Brittany and I cried together last night. My sadness then morphed into a sort of anger. I don't understand why all this has to happen. Doesn't God care about this? Can't he do something about it? My theology tells me that he both cares and can do something about it, so why does it still exist? I think these are questions that all of us have or will one day wrestle with, and I think it's okay to do so.

The answer to these questions for me right now is "I don't know." But I do know that part of what we are celebrating this week, the death and resurrection of Christ, is about God's concern about the evil and abuse in the world. Christ's death and resurrection are a proclamation that the world is not as it should be, and a demonstration that God cares enough about us to enter the world and be subject to its abuses. The cross reveals that there is healing for the abused, and even more radically, that there is forgiveness for the perpetrator.

Being sad about abuse and mad about it is something that reflects the way God thinks about it. I wanted to close this post with some thoughts from a song I've been listening to the last couple of days by High Society Collective. It's called Mad About. It's a song that expresses anger about the many injustices going in the world right now, including abuse.

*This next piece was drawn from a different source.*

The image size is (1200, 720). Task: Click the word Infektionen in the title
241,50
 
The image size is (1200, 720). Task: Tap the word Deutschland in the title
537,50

The line that gripped me this morning as I was running was about sexual abuse. I'll end on this, hoping this line illustrates yet again the horrible reality of abuse going on all around us, and that it's worth being sad about and mad about.
She was only eight when they threw her in the trade/Abused in her youth now a slave of this rape/Uncle prostitutes the niece before she got through puberty/And its hard for her to pray ’cause she’s dropping to her knees for a priest/Geez, the cross that he wears is the cross that she bears/Pedophiles is what Im mad about.